The forecasted values are plotted using red colored line plot that uses a combined index that
includes both the historic data and future dates.
#Test data
plt.plot(test_data.index[-100:-30], test_data.Open[-100:-30], label =
"test_data", color = "b")
#reverse the scaling transformation
original_cases = scaler.inverse_transform(np.expand_dims(sequence_to_plot[-1],
axis=0)).flatten()
#Forecasted Values
#reverse the scaling transformation
forecasted_cases = scaler.inverse_transform(np.expand_dims(forecasted_values,
axis=0)).flatten()
# plotting the forecasted values
plt.plot(combined_index[-60:], forecasted_cases, label='forecasted values',
color='red')
plt.xlabel('Time Step')
plt.ylabel('Value')
plt.legend()
plt.title('Time Series Forecasting')
plt.grid(True)
Output:
By plotting the test data, actual values and model’s forecasting data. We got a clear idea of how
well the forecasted values are aligning with the actual time series.
The intriguing field of time series forecasting using PyTorch and LSTM neural networks has
been thoroughly examined in this paper. In order to collect historical stock market data using
Yahoo Finance module, we imported the yfinance library and started the preprocessing step.
Then we applied crucial actions like data loading, train-test splitting, and data scaling to make
sure our model could accurately learn from the data and make predictions.
For more accurate forecasts, additional adjustments, hyperparameter tuning, and optimization are
frequently needed.
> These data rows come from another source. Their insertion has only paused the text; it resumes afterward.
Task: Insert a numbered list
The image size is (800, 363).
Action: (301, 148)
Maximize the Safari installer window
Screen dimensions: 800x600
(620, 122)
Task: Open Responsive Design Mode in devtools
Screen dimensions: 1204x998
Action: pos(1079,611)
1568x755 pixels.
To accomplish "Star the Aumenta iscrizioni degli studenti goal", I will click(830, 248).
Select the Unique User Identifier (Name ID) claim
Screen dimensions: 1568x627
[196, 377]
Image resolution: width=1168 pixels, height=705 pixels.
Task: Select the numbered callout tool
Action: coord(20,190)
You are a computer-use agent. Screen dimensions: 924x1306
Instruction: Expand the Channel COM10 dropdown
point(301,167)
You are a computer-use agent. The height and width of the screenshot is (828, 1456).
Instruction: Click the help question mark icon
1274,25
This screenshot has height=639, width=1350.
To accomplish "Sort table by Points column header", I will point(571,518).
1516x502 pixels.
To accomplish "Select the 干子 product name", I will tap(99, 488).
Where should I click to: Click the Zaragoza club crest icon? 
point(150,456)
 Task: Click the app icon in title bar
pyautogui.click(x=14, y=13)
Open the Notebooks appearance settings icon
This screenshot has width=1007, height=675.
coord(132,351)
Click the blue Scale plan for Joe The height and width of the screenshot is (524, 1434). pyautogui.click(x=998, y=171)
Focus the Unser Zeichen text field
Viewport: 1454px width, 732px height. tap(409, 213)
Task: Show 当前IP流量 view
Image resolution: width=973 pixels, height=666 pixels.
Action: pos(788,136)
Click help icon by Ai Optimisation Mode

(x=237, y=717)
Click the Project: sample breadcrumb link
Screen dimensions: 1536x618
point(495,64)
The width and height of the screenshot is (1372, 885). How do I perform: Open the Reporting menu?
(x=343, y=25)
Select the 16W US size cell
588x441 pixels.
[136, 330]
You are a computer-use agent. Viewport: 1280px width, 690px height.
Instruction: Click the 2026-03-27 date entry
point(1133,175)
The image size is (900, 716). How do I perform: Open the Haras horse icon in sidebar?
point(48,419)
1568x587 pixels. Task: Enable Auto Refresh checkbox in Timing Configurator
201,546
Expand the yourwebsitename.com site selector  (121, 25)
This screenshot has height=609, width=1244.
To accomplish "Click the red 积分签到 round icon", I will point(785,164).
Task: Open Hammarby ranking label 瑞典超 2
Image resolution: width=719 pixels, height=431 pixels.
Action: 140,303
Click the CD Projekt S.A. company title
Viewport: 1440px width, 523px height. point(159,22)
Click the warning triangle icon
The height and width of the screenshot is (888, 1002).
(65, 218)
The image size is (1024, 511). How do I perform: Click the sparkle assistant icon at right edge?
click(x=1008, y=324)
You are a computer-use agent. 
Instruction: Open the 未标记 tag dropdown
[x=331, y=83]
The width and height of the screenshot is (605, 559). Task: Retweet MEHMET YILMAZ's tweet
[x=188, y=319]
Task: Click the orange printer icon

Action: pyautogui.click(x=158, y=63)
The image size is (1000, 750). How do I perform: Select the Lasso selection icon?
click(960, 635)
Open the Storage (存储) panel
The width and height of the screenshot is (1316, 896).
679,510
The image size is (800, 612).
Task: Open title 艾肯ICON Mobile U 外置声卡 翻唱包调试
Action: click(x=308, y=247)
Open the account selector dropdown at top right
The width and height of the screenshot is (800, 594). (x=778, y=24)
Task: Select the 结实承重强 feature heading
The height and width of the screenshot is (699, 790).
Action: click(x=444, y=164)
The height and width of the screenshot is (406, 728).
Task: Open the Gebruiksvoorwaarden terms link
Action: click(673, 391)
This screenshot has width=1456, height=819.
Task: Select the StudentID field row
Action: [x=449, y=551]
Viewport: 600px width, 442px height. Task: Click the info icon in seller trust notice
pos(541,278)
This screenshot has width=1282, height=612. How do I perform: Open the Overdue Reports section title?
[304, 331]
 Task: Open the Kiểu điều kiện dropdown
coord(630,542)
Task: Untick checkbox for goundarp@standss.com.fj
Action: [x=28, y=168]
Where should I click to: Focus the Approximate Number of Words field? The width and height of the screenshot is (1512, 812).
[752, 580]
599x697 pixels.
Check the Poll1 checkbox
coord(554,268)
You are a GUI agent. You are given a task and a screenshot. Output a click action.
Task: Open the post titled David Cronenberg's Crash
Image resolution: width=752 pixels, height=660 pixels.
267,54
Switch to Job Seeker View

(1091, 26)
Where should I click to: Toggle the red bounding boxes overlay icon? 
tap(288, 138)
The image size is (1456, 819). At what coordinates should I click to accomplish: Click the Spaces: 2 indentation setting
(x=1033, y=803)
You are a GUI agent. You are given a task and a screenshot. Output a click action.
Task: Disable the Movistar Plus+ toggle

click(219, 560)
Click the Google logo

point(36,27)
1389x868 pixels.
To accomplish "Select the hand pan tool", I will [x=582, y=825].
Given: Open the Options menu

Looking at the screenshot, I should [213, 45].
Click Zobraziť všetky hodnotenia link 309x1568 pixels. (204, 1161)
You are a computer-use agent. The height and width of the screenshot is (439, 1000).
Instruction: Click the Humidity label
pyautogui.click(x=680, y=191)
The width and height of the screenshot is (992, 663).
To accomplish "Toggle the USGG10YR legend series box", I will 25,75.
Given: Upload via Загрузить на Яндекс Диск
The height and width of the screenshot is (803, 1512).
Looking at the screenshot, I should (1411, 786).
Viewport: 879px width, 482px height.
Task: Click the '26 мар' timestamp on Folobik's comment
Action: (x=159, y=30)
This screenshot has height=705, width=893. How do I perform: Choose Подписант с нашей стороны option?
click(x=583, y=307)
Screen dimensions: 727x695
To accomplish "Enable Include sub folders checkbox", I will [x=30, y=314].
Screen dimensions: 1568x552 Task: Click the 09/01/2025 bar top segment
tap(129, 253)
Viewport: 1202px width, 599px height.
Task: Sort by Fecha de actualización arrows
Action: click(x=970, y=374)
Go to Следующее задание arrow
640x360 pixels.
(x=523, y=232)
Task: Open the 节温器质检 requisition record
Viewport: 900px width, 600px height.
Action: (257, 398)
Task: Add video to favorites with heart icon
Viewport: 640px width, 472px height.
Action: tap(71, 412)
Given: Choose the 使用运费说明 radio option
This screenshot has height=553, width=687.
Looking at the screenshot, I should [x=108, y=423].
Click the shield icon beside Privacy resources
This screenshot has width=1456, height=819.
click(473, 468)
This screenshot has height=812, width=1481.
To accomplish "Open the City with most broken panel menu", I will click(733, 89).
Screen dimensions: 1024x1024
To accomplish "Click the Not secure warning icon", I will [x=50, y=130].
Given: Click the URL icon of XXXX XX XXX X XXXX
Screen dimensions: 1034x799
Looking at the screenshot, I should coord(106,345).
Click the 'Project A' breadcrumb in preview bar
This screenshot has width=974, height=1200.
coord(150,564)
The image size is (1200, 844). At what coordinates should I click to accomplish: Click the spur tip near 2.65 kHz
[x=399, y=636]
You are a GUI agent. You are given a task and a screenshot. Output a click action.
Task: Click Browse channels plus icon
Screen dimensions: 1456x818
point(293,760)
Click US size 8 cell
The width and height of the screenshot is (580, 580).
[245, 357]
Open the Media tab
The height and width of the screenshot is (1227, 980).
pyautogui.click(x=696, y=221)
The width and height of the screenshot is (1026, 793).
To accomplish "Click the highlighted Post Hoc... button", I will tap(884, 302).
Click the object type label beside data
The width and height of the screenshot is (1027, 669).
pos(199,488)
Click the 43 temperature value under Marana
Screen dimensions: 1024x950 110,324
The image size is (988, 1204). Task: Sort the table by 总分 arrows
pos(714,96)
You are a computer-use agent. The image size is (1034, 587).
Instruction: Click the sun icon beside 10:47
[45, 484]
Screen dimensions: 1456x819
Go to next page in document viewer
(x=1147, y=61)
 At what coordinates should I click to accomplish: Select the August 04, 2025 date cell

To improve predicting capabilities, ensemble methods and other cutting-edge
methodologies can be investigated.
We have barely begun to explore the enormous field of time series forecasting in this essay.
There is a ton more to learn, from managing multi-variate time series to resolving practical
problems in novel ways. With this knowledge in hand, you’re prepared to use PyTorch and
LSTM neural networks to go out on your own time series forecasting adventures.